Farmers in states where hemp is legal may be able to grow hemp under Section 7606 of the 2014 Farm Bill. In order to be in compliance, the farmer must be certified by and registered with the state department of agriculture and conducting research or a pilot program approved by the state department of agriculture.
The farm bill is usually renewed every five years, and the last bill expired September 30, 2018. The 2014 Farm Bill’s expiration affected several programs because they have authorization or funding tied to the current farm bill. Some of those programs have since received gap funding by the U.S. Department of Agriculture.
Under Section 7606, first the cultivation of hemp must be conducted in a state that has legalized the production of hemp. Second, the researcher must either be an institution of higher education or state department of agriculture or grow the industrial hemp in compliance with a state agricultural pilot program. Thus, sales and marketing of hemp raw materials is allowed under the research and pilot programs authorized in Section 7606. The term “industrial hemp” includes the plant Cannabis sativa and any part or derivative of such plant, including seeds of such plant, whether growing or not, that is used exclusively for industrial purposes (fiber and seed) with a tetrahydrocannabinols (thc) concentration of not more than 0.3 percent on a dry weight basis.

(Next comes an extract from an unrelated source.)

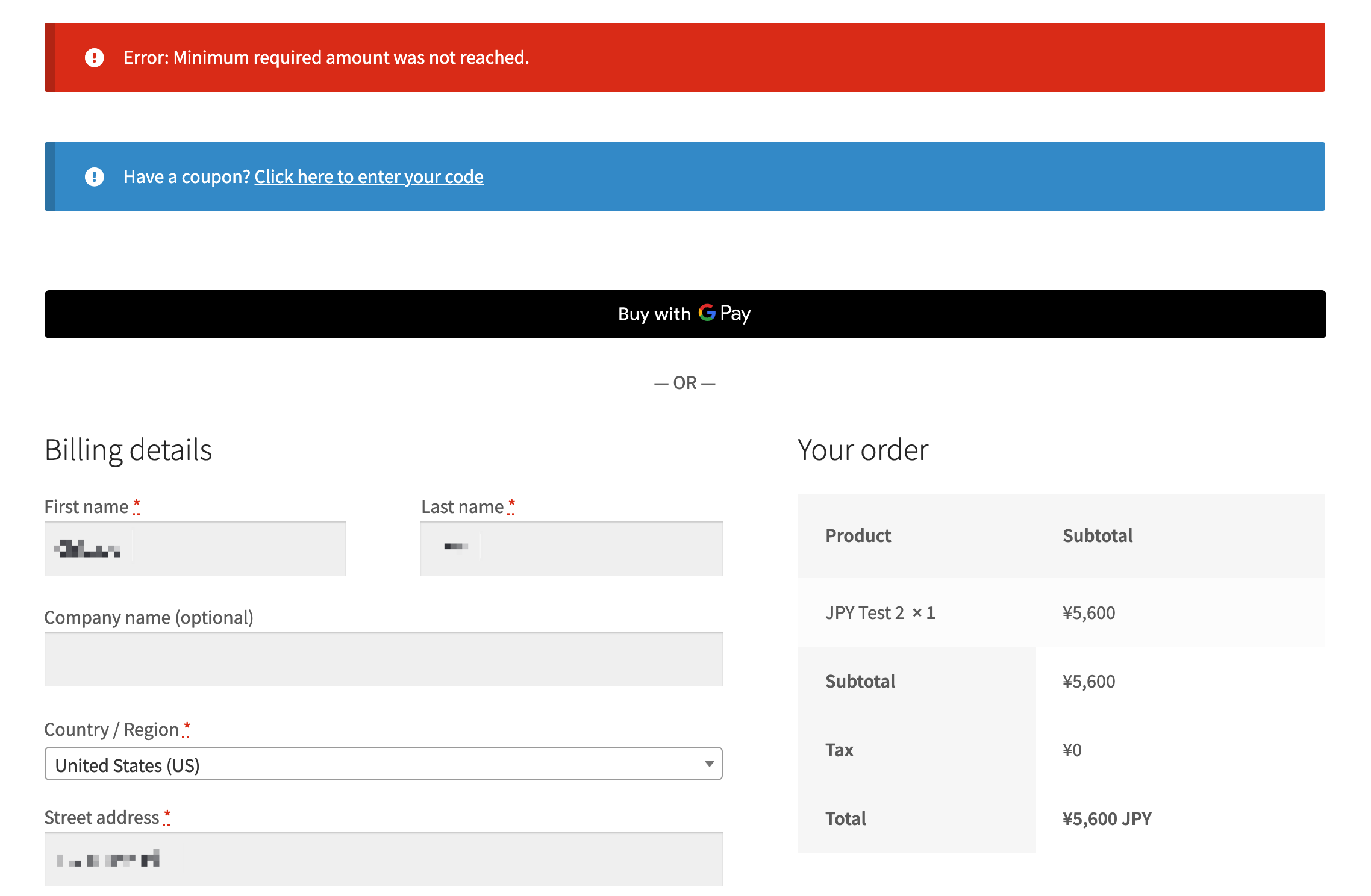Image resolution: width=1371 pixels, height=896 pixels.
Task: Focus the Last name input field
Action: [571, 549]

Passing a new Farm Bill is one of the main issues Congress will have to deal with when it returns from the election recess. The joint House-Senate conference committee tasked with negotiating differences over the bill has continued to hold discussions despite the election recess. If the committee fails to resolve the issues, Congress can take up the legislation next year.
The Florida Legislature and Department of Agriculture has promulgated laws and rules allowing the cultivation and research of hemp in the state, allowing farmers to grow industrial hemp if they follow certain guidelines. Pursuant to section 1004.4473, F.S., and in accordance with 7 U.S.C. Section 5940, the Department shall authorize and oversee the development of Industrial Hemp Pilot Projects (Pilot Project) for the Institute of Food and Agricultural Sciences at the University of Florida, Florida Agricultural and Mechanical University, and any other land grant university in the state that has a college of agriculture. Section 1004.4473(2)(a), F.S., provides that the purpose of the Pilot Project is to cultivate, process, test, research, create, and market safe and effective commercial agricultural applications for Industrial Hemp, which is a potentially invasive plant species and is a threat to the plant life of this state if not properly controlled.
It will be interesting to follow whether a Farm Bill soon after the election or not and what changes will be made from the current Farm Bill. We will continue to keep you updated.